Bis die Regelung europäisches Gesetz ist, müssen auch die Mitgliedsstaaten im sogenannten Europäischen Rat bzw. im Rat der Fachminister der Regelung zustimmen. Vereinfacht erklärt: Erfolgt die Zustimmung nicht, muss die Vorlage von der EU-Kommission überarbeitet und dann vom Parlament erneut gebilligt werden. Diese Überarbeitungsschleife ist insgesamt drei Mal möglich – gibt es dann keine Einigung, gilt die Vorlage sogar als gescheitert.

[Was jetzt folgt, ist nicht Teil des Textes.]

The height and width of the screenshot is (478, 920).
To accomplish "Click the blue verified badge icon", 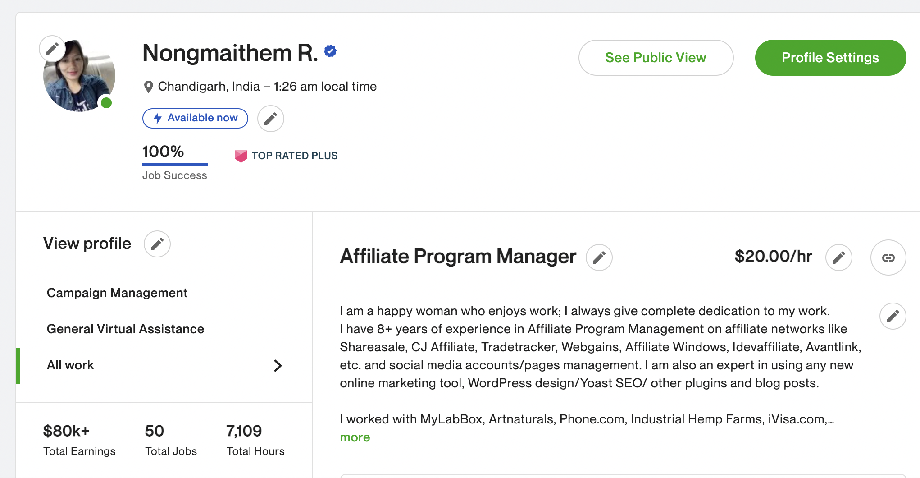I will pyautogui.click(x=330, y=51).
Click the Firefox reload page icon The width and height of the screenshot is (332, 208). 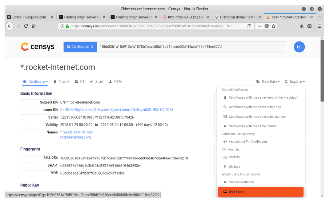(x=26, y=26)
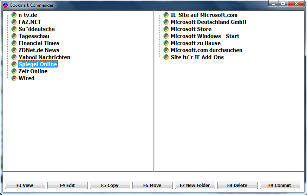Viewport: 307px width, 195px height.
Task: Select the Zeit Online bookmark
Action: (33, 71)
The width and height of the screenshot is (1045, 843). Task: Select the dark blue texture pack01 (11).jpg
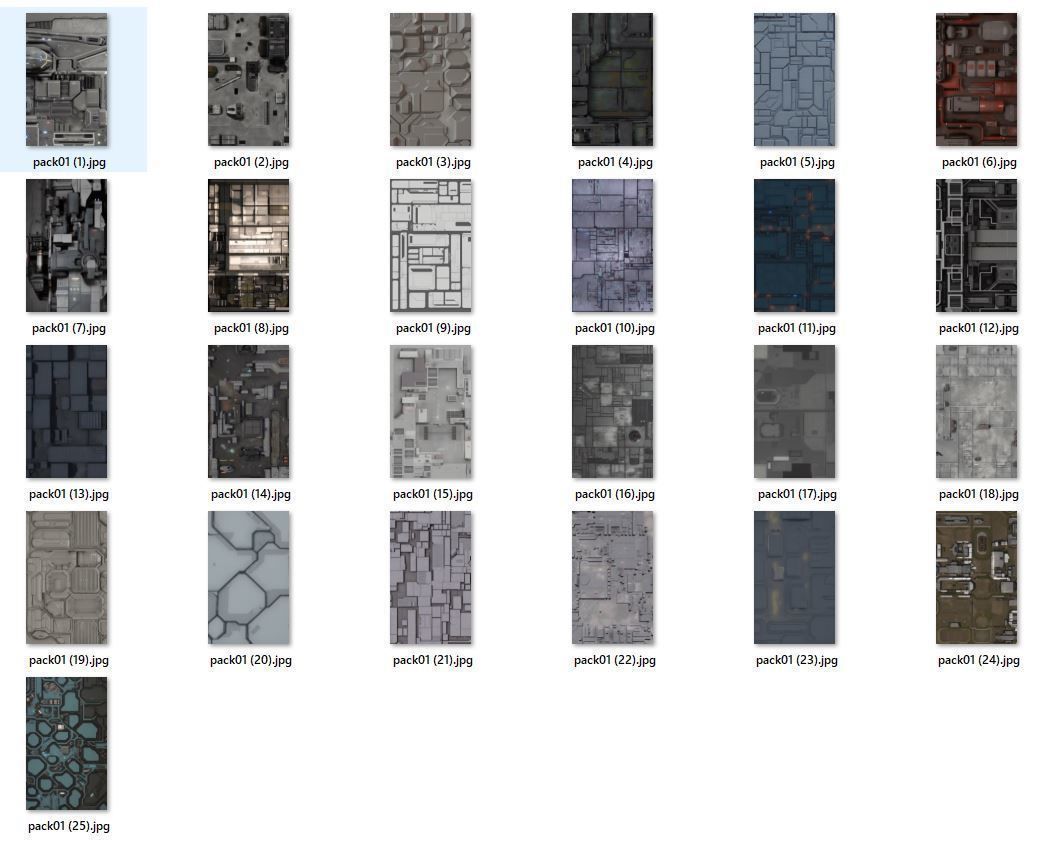[x=795, y=244]
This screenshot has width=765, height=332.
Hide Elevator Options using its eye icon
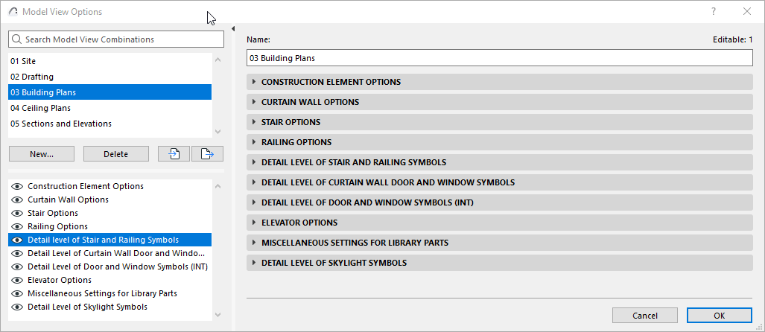(16, 280)
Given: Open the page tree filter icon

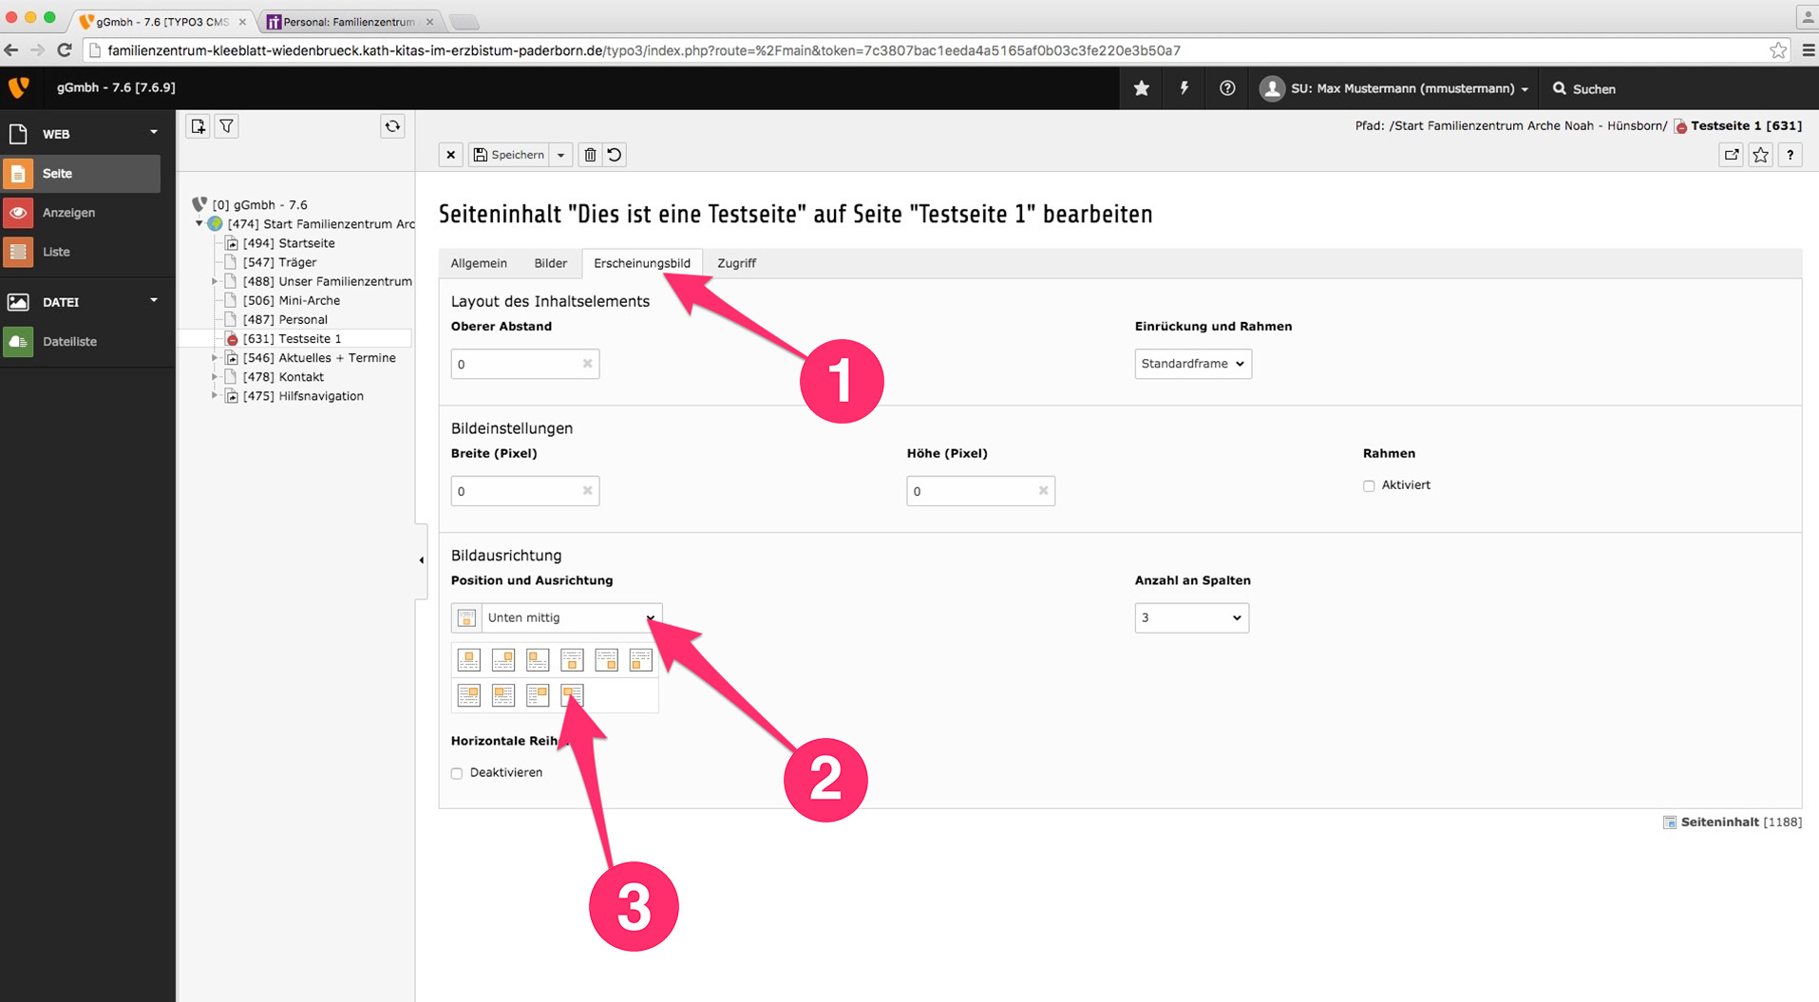Looking at the screenshot, I should click(x=227, y=126).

Die EU-Umweltministerinnen und -minister wollen am 28. Juni eine erste gemeinsame Position zum Verbrennerverbot verabschieden. Doch bis dahin muss sich die deutsche Koalitionsregierung aus Grünen, FDP und SPD auf einen gemeinsamen Standpunkt einigen. Die FDP lehnt das Verbrennerverbot ab, weil sie die Freiheit der technologischen Entwicklung als wesentlichen Bestandteil der freien Marktwirtschaft sieht. Heisst: Mit einem Verbot wäre aus FDP-Sicht eine Weiterentwicklung von Benzinern und Dieselmotoren nicht mehr möglich.

Wer stellt sich gegen die Regelung?

Das Argument zielt vor allem auf sogenannte synthetische Treibstoffe aus nachhaltig produziertem Strom und CO₂ aus der Umgebungsluft, die derzeit entwickelt werden. Sie können CO₂-neutral in herkömmlichen Verbrennern genutzt werden. Ausserdem sagte Lindner, dass Verbrenner in anderen Weltregionen weiterhin genutzt würden, weil diese noch nicht reif für die Elektromobilität seien. Ein Verbrennerverbot sieht er als Wettbewerbsnachteil für die deutsche Autoindustrie. Können sich die deutschen Koalitionspartner nicht einigen, wäre im Minsterrat auch eine Enthaltung möglich.

Beim EU-Umweltminister-Treffen müssen mindestens 15 der 27 Mitgliedsstaaten zustimmen. Gleichzeitig müssen diese aber auch mindestens 65 Prozent der EU-Bevölkerung repräsentieren. Im Alleingang wird Deutschland das Verbrennerverbot also nicht kippen können. Spannend wird aber, wie sich Frankreich, Spanien, Italien oder die Slowakei als weitere wichtige Produktionsstandorte der Autoindustrie positionieren werden. Auch die osteuropäischen Staaten, bei denen die E-Mobilität noch in den Kinderschuhen steckt, könnten sich querstellen. Gut möglich, dass am Ende eine Verhandlungslösung steht, bei der die Zustimmung einzelner Mitgliedstaaten durch Zugeständnisse bei anderen Themen erkauft wird.

Autoindustrie ist eher entspannt

Die Autoindustrie sieht das Verbrennerverbot aber mehrheitlich entspannt. VW oder Mercedes beispielsweise erklärten, damit gut leben zu können. Laut einer aktuellen Studie der Mineralölkonzerne Castrol und BP gehen 97 Prozent der Manager in der Autoindustrie davon aus, ein Verbrenner-Aus für 2035 umsetzen zu können. Stellantis-CEO Carlos Tavares (63) will gar aus dem europäischen Verband der Autoindustrie ACEA austreten, weil er dessen Lobbyarbeit gegen das Verbrennerverbot nicht mehr unterstützen will.